## Assignment
Below is a block of records. Copy every line in it that contains the word "computer".

[[ Given records, beginning ]]

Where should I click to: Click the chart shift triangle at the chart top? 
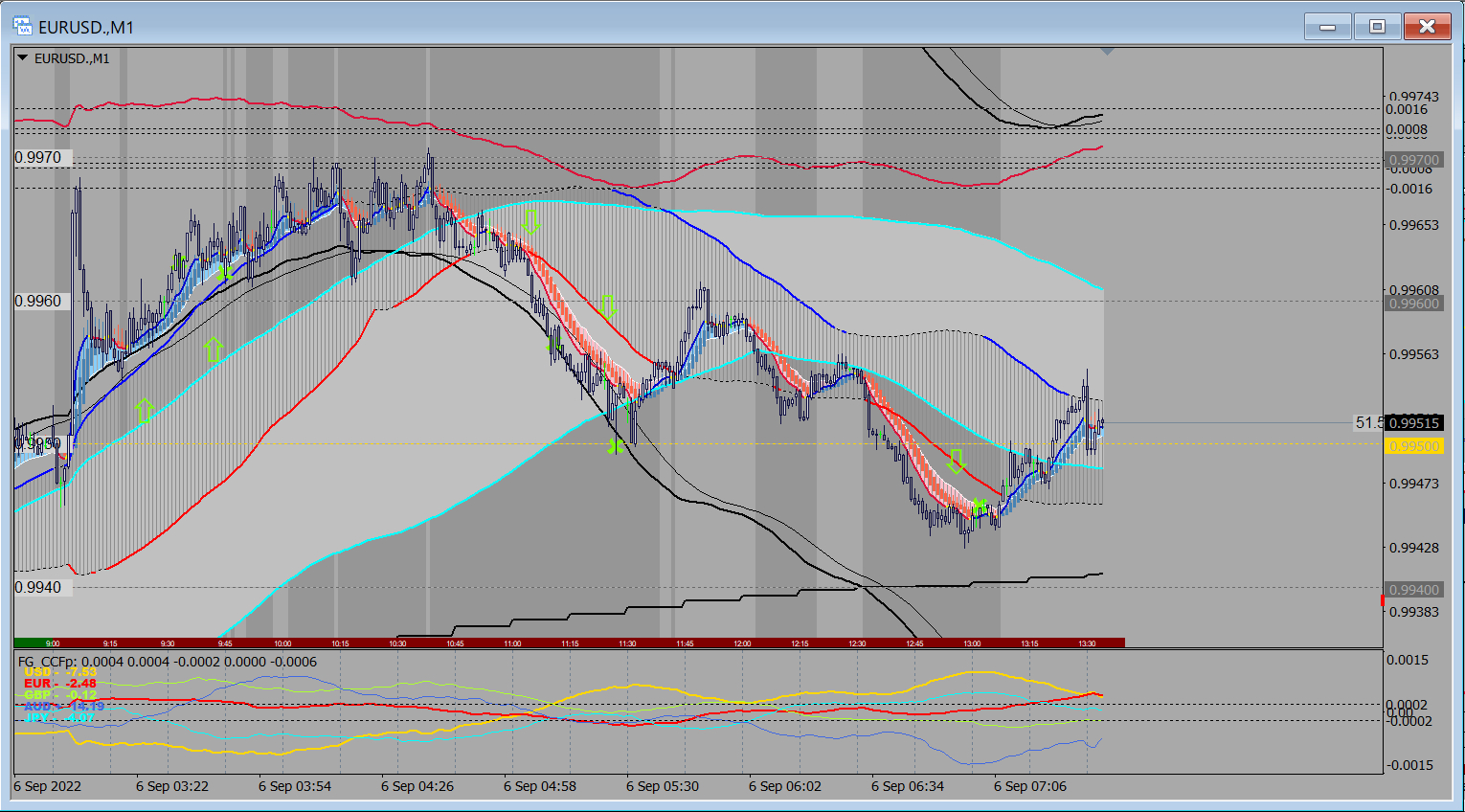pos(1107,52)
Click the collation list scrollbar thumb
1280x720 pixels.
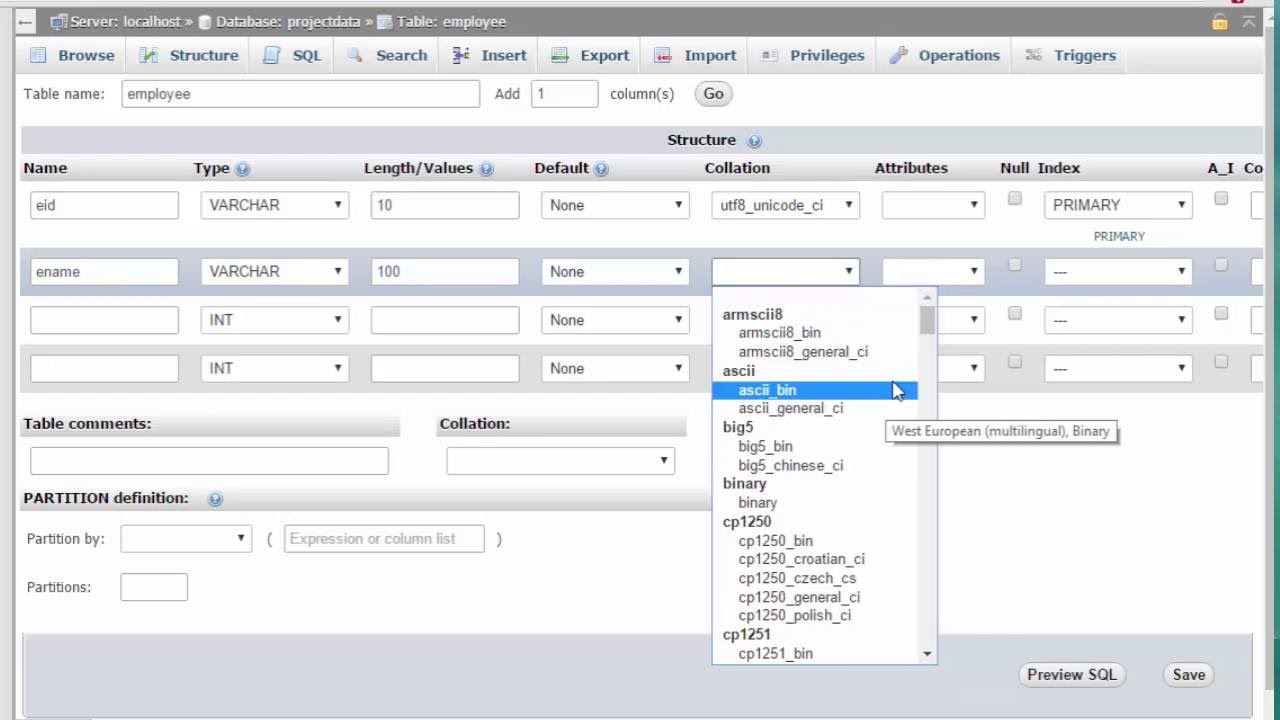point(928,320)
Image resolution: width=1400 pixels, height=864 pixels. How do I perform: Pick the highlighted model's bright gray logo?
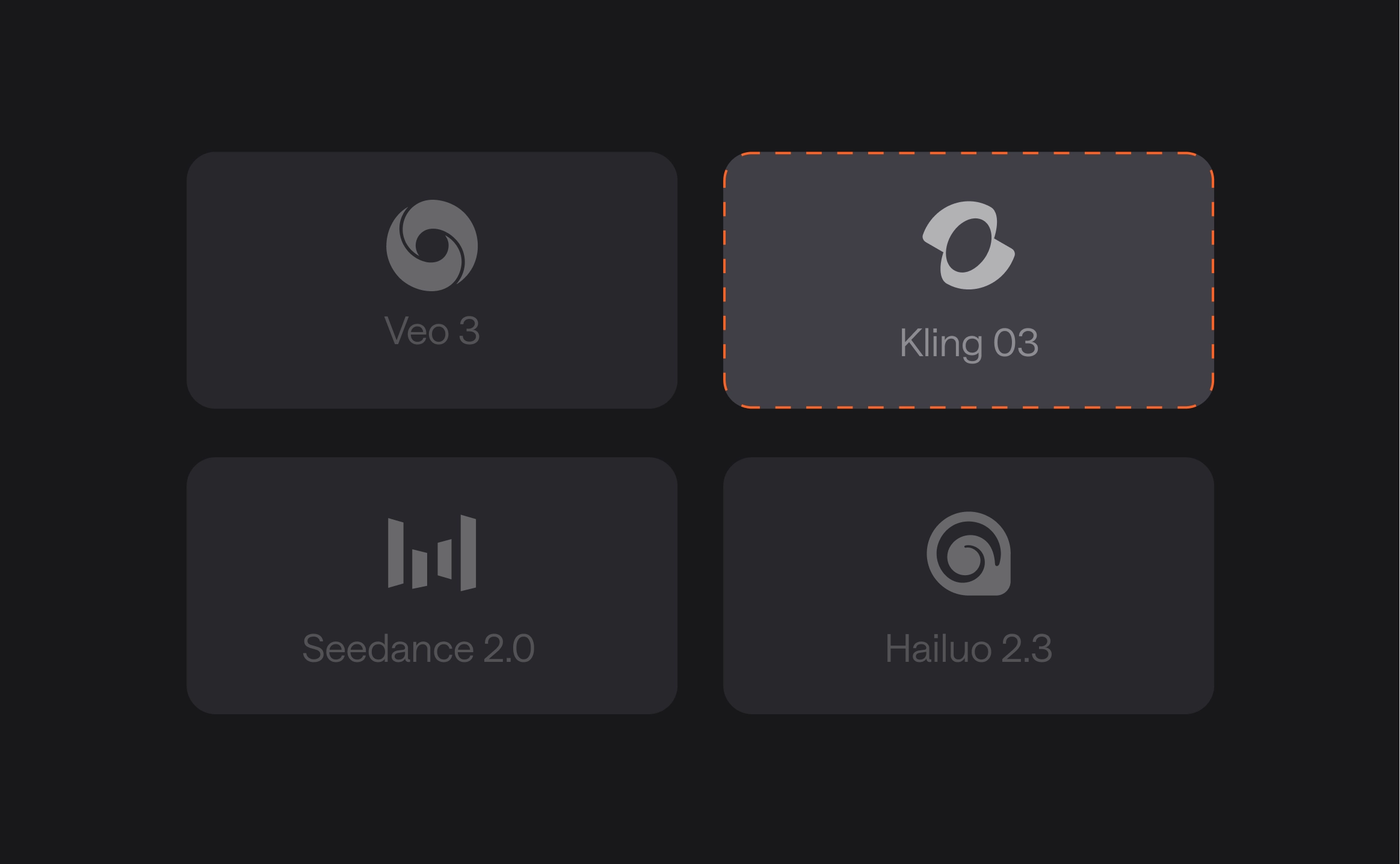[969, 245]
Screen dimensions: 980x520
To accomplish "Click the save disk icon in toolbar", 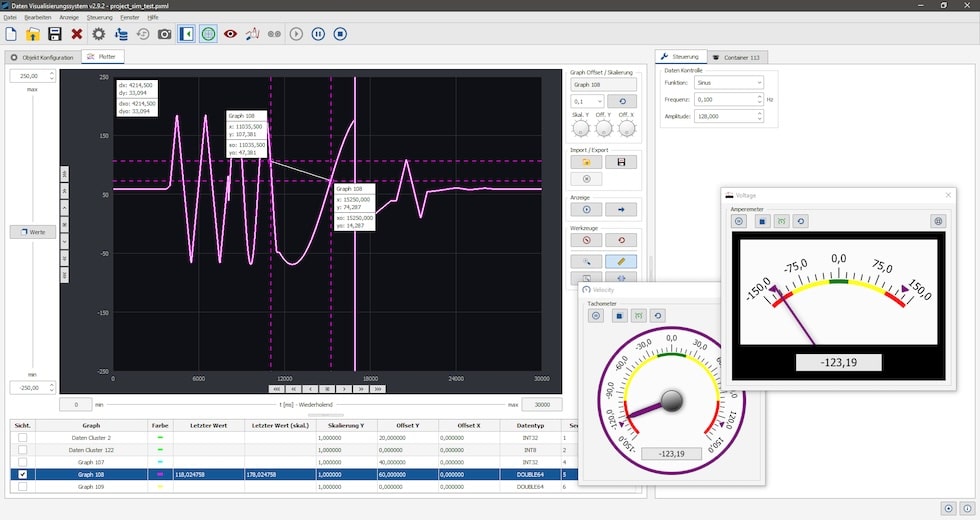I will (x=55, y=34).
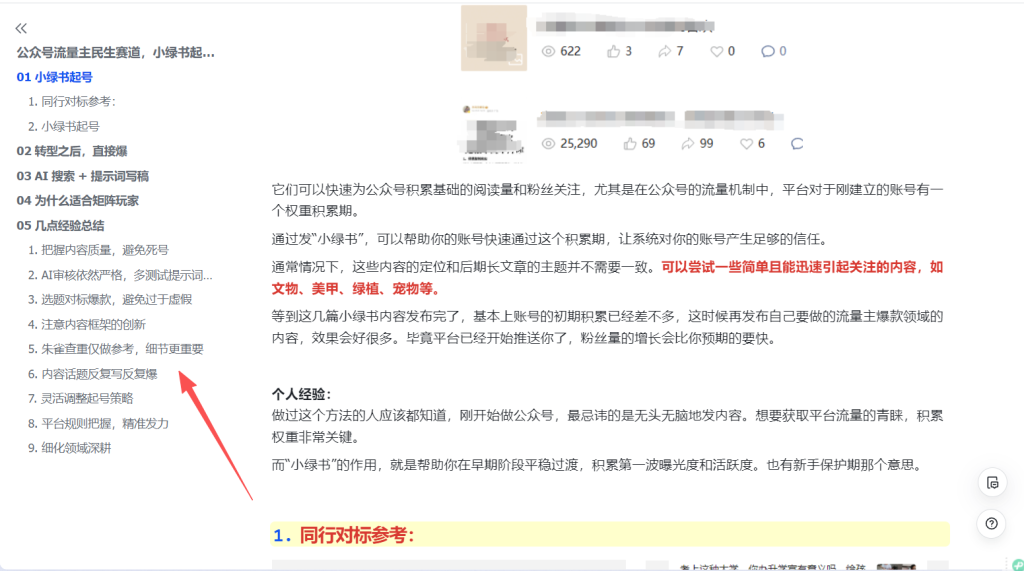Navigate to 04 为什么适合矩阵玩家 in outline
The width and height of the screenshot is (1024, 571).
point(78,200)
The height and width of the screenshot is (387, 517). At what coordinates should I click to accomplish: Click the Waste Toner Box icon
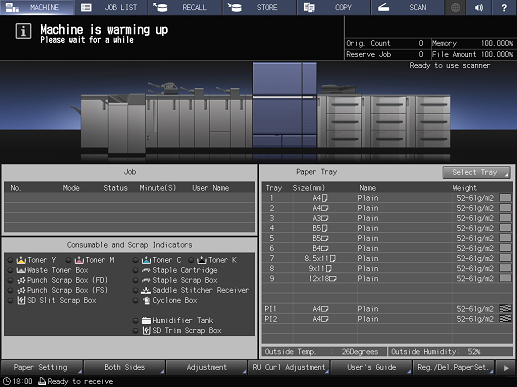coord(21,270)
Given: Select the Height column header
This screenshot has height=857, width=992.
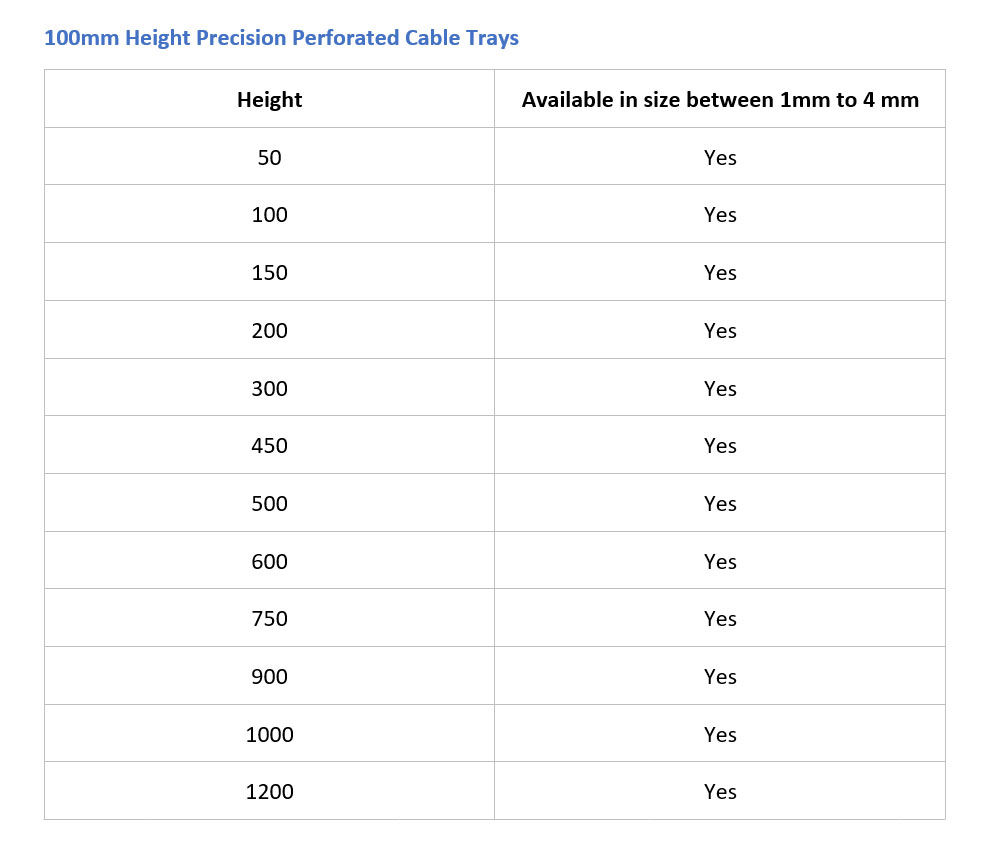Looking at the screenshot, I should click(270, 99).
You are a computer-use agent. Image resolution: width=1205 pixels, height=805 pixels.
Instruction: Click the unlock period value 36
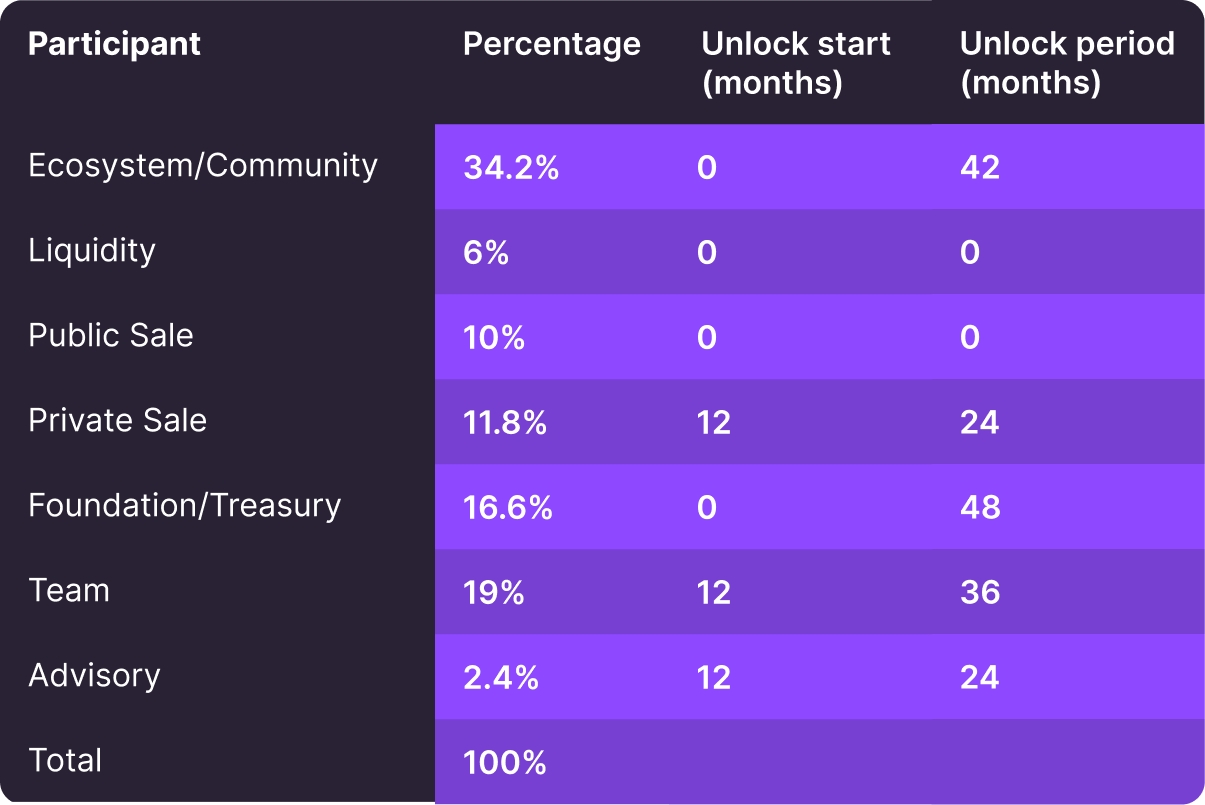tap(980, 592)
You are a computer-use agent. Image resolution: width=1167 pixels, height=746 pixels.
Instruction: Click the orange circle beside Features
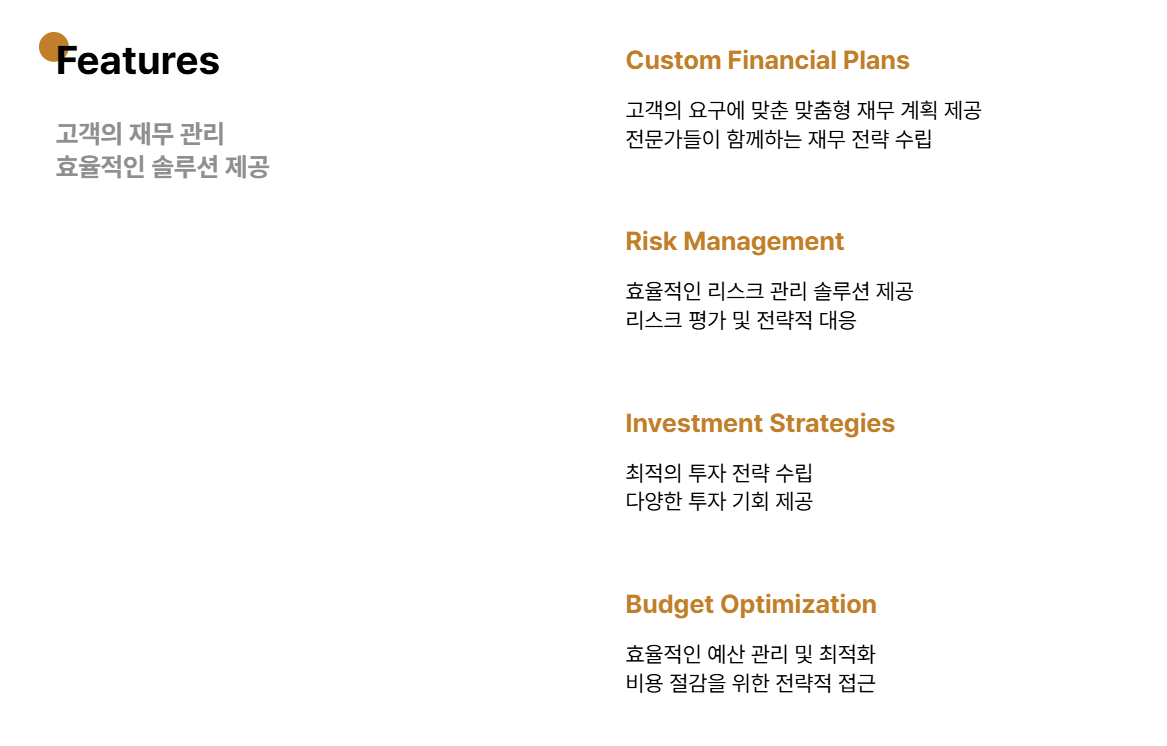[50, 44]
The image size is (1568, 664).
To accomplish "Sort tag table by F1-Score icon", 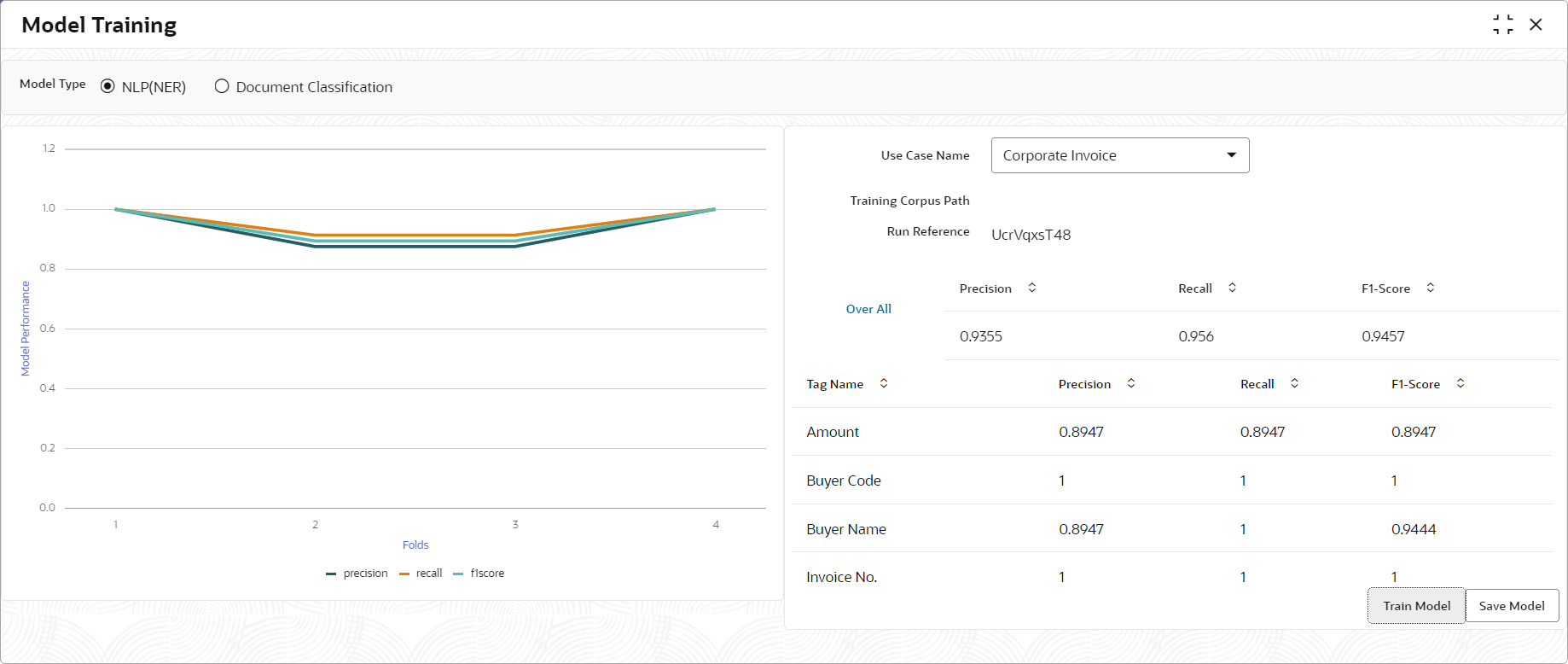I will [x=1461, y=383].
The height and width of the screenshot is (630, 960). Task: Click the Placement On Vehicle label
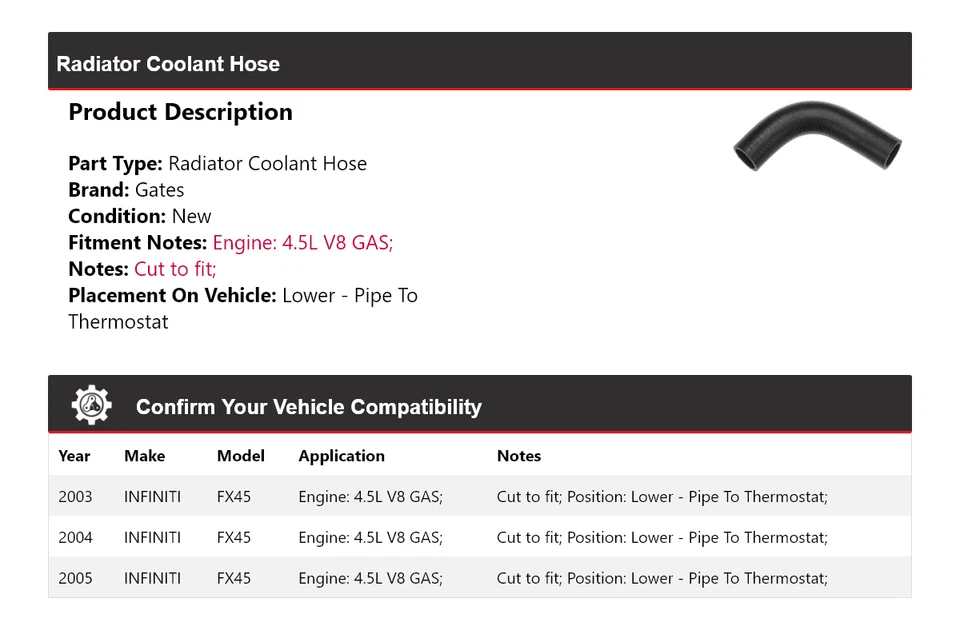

[[ Given records, end ]]

## Result of the task
You are a computer-use agent. Image resolution: width=1205 pixels, height=805 pixels.
You are a computer-use agent. Image resolution: width=1167 pixels, height=746 pixels.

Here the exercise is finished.